Floridia, energica presa di posizione del consigliere PD Gaetano Vassallo in aula. Nella procedura di somma urgenza denunciati “aspetti che non convincono”
La Civetta di Minerva, 17 novembre 2017
“Possiamo anche realizzare opere importanti, necessarie per la nostra comunità. Ma dobbiamo farlo nel rispetto delle regole. Le regole sono garanzia di democrazia per tutti, servono a spersonalizzare la nostra stessa azione politica e non possiamo farne a meno dal momento che, come amministratori, gestiamo soldi che non appartengono a noi bensì ai cittadini. Questa non è casa nostra ma della collettività”. Queste le parole finali di un’interrogazione consiliare di Gaetano Vassallo, rappresentante del Partito Democratico nel Consiglio Comunale di Floridia. Un’interrogazione dai toni più che altro da requisitoria senza però alcuna richiesta di condanna bensì di una necessaria verifica degli atti rivolta a tutti i preposti ad effettuarla in base alle proprie specifiche funzioni: consiglieri, assessori, segretario comunale, revisori dei conti.
Motivo del lungo intervento (una trentina di minuti) i lavori di ripristino del sistema di illuminazione di piazza Caduti di Nassiriya, un luogo importante per la città: qui le famiglie portano i bambini per farli svagare, qui è il punto di raccolta in caso di calamità. Un luogo al buio da anni ormai, dal 2014, a causa del furto dei cavi elettrici. Un danno ingente che la passata amministrazione, secondo Vassallo, non è stata in grado di affrontare per l’esosità del preventivo di spesa.
E invece, a due giorni dall’insediamento della nuova amministrazione, il miracolo si è potuto compiere: l’ordine di servizio per il ripristino dell’impianto è partito e l’opera pubblica è stata rapidamente realizzata. Un’iniziativa lodevole, certo, una promessa fatta in campagna elettorale mantenuta, ma, nella ricostruzione del consigliere piddino, senza seguire le regole.
L’interrogazione, riproposta nella seduta del 30 ottobre scorso, data in realtà 30 agosto e porta le firme anche degli altri tre consiglieri democratici: Bonanno, Tralongo, Di Mauro. A sollecitarla alcuni post su facebook di assessori e dello stesso sindaco Giovanni Limoli, entusiasti del lavoro realizzato, e in particolare l’apprendere che un dipendente del Comune aveva proceduto al collaudo. Ma quale è stato l’iter seguito? che tipo di lavori di manutenzione sono stati eseguiti? per quale importo? in base a quale procedura di affidamento? su quale capitolo del bilancio sono state iscritte le somme?

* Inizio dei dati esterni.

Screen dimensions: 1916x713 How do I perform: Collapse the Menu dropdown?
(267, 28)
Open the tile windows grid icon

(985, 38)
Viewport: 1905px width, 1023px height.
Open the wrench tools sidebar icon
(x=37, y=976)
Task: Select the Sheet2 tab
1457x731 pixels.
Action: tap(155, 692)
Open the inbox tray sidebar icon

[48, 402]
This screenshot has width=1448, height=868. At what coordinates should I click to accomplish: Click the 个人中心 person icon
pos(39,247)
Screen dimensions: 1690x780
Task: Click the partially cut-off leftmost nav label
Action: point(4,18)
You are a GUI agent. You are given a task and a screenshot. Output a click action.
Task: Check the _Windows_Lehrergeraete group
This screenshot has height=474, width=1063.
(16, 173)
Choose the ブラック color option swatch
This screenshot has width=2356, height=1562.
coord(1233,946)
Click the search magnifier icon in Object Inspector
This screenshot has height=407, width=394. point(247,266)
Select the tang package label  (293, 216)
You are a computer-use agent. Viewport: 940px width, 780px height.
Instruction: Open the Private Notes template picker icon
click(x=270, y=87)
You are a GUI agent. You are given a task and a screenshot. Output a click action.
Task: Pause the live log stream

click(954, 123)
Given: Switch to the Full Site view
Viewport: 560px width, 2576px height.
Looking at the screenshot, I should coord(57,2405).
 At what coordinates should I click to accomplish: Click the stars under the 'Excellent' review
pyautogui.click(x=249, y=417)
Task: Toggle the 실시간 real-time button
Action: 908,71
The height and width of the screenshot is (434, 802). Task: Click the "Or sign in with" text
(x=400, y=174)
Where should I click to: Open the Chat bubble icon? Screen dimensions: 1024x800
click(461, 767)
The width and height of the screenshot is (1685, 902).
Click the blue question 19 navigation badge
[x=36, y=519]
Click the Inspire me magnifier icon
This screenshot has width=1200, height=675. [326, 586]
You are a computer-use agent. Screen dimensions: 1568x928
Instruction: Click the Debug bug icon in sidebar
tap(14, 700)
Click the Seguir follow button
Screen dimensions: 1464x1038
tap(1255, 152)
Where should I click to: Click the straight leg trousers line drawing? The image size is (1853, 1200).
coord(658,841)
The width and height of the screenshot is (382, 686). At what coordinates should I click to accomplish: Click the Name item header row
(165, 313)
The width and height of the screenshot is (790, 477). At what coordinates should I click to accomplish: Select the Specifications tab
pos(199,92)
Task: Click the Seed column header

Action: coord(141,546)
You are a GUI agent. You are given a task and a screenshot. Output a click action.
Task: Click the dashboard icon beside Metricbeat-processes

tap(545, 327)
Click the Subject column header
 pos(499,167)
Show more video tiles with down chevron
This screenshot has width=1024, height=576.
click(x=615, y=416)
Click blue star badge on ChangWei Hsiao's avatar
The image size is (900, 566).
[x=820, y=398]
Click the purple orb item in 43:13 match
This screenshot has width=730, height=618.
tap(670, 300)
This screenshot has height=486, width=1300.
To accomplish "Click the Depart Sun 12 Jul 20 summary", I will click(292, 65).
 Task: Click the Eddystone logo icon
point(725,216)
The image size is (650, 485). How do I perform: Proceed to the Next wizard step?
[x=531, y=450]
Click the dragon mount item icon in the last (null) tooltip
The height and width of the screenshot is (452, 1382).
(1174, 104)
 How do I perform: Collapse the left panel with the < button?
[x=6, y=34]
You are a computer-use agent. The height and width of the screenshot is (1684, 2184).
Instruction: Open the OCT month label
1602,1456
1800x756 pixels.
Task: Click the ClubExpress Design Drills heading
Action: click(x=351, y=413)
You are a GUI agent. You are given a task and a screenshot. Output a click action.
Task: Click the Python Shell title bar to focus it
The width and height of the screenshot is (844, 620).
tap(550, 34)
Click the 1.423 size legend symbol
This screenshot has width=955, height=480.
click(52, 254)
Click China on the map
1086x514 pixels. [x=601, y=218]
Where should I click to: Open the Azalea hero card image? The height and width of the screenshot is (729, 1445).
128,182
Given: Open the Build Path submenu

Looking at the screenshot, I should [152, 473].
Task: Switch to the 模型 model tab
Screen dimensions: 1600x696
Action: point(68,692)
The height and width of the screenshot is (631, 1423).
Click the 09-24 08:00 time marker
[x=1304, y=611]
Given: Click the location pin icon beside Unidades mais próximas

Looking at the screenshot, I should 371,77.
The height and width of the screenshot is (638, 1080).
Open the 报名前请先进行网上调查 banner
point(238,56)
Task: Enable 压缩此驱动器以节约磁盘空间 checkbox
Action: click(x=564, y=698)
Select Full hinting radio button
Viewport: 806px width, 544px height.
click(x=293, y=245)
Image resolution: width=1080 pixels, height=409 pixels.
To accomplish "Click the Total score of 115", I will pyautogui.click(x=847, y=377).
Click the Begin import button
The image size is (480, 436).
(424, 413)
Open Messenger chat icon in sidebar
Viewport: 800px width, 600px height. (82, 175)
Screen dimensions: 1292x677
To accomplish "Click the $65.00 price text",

Alla interrogazione l’amministrazione risponde ma, secondo Vassallo, la documentazione è carente e solleva qualche dubbio. Tutto ruota intorno a una relazione firmata da un geometra del Comune: il sindaco ne parla come se fosse stata propedeutica ai lavori e tale da determinarne urgenza e indifferibilità, ma in realtà si tratta di una relazione che dice di lavori già conclusi e collaudati, di una situazione in stallo da anni che non appare improvvisamente precipitata e tale da richiedere interventi immediati, di un preventivo già chiesto nel marzo 2017 e pari a oltre 47mila euro.
E allora si chiede Vassallo: dov’è la delibera di giunta per la presa d’atto del pericolo imminente, della necessità di un intervento urgente? non ci sarebbe stato il tempo per indire una gara ed evitare l’affidamento diretto data anche la somma superiore al limite minimo previsto per legge? è stato informato il responsabile dell’ufficio che sembra non essere mai stato coinvolto in nulla? perché è il geometra a sottoscrivere la relazione, a parlare tout court di congruità del prezzo? in base a cosa? sulla base di quale comparazione di costi dal momento che essa non risulta? perché è lo stesso geometra a invitare l’amministrazione appena eletta a provvedere immediatamente ai lavori? e perché è lo stesso sindaco a firmare un ordine di servizio per l’esecuzione lavori che essendo atto gestionale dovrebbe essere invece sottoscritto dal funzionario?
Ma soprattutto, si chiede Vassallo, perché gli atti che gli sono stati consegnati a seguito dell’interrogazione ad agosto non presentano il numero di protocollo, non hanno data certa? e come mai la richiesta del DURC della Ditta Di Bella, affidataria dei lavori, è successiva all’ordine di servizio, di 15 giorni dopo?
“Si potrebbe profilare un intervento della Procura della Repubblica e intanto registro il silenzio dei cronisti locali” scrive a commento il lettore che ci ha segnalato la notizia.